Ex. 5.4 Everitt: Apply the factor analysis model separately to the life expectancies of men and women and compare the results
Here some code and output
library(data.table)
life <- fread('http://people.stat.sc.edu/Hitchcock/lifeex.txt')
life_M <- life[,c(1,2,3,4,5)]
life_W <- life[,c(1,6,7,8,9)]
factanal(x=life[,-1],factors =3) #for both groups
The data is about life expectancies for different countries by age and gender.
Output for men group
Call:
factanal(x = life_M[, -1], factors = 1)
Uniquenesses:
m0 m25 m50 m75
0.594 0.552 0.005 0.434
Loadings:
Factor1
m0 0.638
m25 0.669
m50 0.998
m75 0.752
Factor1
SS loadings 2.415
Proportion Var 0.604
Test of the hypothesis that 1 factor is sufficient.

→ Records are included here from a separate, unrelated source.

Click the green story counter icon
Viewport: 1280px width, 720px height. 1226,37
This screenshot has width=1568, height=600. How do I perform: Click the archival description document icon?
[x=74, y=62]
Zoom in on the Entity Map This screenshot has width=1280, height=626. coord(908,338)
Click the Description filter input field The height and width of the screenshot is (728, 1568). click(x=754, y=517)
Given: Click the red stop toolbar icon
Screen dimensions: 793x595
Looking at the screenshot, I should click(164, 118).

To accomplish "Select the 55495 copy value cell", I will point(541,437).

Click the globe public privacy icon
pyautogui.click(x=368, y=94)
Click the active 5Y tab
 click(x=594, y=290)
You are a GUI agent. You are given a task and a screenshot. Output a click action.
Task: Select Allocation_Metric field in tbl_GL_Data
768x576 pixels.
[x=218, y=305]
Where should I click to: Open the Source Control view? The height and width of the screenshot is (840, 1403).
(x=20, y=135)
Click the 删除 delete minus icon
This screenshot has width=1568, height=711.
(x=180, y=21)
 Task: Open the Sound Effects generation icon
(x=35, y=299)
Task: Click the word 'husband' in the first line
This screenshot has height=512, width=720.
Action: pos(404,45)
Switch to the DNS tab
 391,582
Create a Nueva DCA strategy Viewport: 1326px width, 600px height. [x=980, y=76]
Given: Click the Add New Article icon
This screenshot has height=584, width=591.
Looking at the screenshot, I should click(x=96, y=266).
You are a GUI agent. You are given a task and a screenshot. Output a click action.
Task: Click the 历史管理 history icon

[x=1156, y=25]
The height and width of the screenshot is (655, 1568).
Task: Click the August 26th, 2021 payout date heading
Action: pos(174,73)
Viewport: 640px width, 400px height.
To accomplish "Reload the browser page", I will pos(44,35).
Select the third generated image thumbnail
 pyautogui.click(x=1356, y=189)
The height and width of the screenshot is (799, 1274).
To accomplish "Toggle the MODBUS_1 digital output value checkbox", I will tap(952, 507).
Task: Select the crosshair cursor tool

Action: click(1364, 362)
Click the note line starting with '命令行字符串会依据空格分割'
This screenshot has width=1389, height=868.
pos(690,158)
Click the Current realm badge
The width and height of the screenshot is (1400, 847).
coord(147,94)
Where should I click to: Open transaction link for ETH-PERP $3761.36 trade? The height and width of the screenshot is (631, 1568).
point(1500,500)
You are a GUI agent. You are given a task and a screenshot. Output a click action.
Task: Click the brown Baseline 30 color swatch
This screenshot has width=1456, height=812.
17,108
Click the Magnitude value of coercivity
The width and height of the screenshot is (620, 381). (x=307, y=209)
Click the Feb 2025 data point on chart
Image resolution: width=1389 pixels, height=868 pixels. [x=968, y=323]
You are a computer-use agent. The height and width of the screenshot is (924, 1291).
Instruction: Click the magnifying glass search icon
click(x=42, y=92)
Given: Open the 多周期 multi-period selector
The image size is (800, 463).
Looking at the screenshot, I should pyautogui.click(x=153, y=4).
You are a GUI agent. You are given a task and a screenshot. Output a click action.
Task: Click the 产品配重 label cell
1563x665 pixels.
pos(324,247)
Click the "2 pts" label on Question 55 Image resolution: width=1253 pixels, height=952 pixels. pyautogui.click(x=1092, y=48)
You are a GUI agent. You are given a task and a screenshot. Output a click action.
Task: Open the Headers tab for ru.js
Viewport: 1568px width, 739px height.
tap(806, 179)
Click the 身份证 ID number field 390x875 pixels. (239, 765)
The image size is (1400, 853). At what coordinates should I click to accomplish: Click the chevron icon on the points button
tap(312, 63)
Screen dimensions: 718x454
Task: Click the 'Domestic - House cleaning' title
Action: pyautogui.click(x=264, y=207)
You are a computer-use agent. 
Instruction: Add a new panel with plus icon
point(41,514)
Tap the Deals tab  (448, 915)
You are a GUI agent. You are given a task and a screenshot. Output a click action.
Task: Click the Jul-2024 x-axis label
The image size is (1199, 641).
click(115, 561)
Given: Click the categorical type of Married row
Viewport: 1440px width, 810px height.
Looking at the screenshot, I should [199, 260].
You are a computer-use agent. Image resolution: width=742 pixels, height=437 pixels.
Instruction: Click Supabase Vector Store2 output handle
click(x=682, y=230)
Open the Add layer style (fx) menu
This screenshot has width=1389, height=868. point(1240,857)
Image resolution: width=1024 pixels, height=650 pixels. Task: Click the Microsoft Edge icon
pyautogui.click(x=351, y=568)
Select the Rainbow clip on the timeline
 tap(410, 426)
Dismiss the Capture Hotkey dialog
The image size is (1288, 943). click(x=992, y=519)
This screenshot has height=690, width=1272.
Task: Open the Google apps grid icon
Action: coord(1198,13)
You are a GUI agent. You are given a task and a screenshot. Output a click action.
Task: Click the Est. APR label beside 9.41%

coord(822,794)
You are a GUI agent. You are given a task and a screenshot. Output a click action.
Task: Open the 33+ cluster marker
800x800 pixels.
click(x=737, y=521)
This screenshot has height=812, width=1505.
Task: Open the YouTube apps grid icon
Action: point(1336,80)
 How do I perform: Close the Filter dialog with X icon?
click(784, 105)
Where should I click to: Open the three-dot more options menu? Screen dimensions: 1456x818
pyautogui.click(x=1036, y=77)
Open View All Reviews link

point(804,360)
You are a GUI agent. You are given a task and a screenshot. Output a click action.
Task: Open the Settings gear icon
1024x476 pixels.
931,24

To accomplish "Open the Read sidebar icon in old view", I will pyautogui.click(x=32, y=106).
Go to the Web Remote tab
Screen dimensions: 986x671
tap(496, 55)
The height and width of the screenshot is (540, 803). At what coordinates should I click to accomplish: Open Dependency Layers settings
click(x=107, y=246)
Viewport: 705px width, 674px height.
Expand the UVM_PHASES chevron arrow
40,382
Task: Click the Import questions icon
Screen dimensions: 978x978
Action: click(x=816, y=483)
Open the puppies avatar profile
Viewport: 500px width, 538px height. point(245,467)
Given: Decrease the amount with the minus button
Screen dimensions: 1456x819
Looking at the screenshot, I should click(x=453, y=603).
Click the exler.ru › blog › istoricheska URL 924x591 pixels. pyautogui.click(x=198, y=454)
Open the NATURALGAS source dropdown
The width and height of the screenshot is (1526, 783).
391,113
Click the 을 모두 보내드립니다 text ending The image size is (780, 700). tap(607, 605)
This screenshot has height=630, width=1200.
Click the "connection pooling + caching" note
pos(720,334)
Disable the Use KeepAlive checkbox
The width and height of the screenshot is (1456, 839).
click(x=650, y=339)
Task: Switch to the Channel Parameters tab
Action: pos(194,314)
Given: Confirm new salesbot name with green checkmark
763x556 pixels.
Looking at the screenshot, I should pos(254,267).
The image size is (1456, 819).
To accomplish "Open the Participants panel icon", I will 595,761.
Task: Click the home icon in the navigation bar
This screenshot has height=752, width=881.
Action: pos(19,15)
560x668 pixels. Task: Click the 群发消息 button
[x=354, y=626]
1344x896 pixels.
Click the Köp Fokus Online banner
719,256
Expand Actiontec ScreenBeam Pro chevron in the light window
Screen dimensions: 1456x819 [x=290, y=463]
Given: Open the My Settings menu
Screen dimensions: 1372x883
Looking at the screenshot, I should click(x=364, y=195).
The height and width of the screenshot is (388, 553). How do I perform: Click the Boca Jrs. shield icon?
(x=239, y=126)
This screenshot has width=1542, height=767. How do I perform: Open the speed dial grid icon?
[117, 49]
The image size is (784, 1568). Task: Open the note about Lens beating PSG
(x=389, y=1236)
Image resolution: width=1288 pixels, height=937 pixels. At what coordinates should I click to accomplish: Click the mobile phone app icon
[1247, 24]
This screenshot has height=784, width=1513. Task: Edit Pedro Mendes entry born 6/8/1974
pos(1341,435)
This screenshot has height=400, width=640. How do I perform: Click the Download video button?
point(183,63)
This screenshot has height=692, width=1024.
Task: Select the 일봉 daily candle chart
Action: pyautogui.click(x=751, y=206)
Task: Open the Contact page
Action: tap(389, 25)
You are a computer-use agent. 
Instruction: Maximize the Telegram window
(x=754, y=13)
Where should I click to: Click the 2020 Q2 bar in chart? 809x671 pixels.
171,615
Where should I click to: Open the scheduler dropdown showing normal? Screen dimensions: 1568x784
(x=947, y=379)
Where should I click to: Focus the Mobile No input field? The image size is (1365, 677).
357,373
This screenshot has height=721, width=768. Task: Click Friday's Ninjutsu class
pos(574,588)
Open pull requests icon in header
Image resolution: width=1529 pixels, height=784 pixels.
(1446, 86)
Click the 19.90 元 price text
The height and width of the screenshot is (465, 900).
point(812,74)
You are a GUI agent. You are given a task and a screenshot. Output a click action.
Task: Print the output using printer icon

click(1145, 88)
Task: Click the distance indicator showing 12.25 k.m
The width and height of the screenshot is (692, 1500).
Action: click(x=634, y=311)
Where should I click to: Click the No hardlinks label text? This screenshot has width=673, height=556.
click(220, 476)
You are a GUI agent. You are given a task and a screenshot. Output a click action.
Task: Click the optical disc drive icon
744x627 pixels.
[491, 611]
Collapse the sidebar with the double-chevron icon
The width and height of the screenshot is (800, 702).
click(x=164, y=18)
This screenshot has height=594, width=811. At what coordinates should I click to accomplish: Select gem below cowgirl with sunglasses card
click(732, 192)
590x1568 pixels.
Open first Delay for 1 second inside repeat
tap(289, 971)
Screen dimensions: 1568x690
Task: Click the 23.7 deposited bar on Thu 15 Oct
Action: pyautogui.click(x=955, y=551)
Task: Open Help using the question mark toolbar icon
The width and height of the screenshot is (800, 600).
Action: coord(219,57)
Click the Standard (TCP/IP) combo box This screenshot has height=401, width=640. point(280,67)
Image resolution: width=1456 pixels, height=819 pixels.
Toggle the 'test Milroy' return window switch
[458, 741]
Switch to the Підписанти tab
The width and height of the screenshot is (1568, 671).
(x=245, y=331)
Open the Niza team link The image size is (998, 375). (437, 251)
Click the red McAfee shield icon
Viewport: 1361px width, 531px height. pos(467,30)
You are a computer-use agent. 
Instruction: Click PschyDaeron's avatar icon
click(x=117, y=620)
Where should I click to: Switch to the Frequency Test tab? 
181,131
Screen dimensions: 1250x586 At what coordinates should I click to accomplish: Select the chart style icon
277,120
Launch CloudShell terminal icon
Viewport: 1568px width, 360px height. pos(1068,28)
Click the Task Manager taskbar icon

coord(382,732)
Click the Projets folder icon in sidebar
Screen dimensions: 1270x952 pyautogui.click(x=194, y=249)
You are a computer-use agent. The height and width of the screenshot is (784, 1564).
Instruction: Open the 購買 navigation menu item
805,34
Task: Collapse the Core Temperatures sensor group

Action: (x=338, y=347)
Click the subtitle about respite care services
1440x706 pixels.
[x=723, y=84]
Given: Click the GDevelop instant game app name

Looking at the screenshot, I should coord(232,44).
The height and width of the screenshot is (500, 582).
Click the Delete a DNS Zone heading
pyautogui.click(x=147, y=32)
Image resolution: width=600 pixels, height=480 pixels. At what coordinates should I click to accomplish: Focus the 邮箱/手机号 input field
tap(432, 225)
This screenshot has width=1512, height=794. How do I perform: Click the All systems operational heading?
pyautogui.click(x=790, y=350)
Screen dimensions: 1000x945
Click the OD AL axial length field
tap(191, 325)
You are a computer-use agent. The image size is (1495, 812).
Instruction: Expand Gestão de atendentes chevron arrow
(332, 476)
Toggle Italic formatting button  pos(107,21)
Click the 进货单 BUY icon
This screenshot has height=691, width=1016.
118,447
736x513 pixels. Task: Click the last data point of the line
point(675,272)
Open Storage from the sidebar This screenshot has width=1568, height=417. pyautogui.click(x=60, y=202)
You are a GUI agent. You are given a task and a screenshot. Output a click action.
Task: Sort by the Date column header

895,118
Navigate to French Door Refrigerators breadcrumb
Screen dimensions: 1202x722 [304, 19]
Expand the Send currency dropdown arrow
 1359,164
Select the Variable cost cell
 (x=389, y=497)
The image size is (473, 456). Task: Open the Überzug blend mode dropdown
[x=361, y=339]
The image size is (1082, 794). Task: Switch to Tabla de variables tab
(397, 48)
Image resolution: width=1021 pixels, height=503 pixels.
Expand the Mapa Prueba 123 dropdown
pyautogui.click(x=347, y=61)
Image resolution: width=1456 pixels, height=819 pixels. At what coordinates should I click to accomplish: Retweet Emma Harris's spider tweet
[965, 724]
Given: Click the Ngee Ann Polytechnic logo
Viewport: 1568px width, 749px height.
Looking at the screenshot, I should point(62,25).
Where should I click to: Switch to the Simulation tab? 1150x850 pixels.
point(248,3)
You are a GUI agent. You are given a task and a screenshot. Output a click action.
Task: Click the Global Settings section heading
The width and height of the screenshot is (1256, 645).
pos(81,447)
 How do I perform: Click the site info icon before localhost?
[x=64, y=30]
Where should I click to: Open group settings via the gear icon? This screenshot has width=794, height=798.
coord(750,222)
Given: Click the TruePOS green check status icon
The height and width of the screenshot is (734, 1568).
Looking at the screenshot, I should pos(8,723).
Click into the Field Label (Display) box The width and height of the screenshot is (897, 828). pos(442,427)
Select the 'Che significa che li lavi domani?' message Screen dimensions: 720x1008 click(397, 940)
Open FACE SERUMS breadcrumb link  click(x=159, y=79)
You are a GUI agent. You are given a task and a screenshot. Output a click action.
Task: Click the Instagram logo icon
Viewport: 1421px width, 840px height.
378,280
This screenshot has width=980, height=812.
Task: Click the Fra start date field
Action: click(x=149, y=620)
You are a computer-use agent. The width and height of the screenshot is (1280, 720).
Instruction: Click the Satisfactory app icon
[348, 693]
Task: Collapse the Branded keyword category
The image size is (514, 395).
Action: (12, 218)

The chi square statistic is 14.45 on 2 degrees of freedom.
The p-value is 0.000728
Output for women group
Call:
factanal(x = life_W[, -1], factors = 1)
Uniquenesses:
w0 w25 w50 w75
0.220 0.005 0.115 0.526
Loadings:
Factor1
w0 0.883
w25 0.998
w50 0.941
w75 0.689
Factor1
SS loadings 3.134
Proportion Var 0.784
Test of the hypothesis that 1 factor is sufficient.
The chi square statistic is 52.15 on 2 degrees of freedom.
The p-value is 4.74e-12
Some points that I noticed:
(1) I can't use more than 1 factor for 4 variables with factanal and don't know why.
(2) In both cases the chi-square test says that 1 factor is not enough, but I can't use more than 1 based in (1).
(3) For the men group one factor explains 60.4% of variance structure and in women group 78.4%. In this case what I think is that one factor is sufficient for women group but not so good for men.
(4) For both group together 3 factors explain 88.9% of variance, what makes me think: What is the advantage of split the groups?
(5) Should not the number of factors be chosen based on the ratio of explained variance and the interpretability of the factors?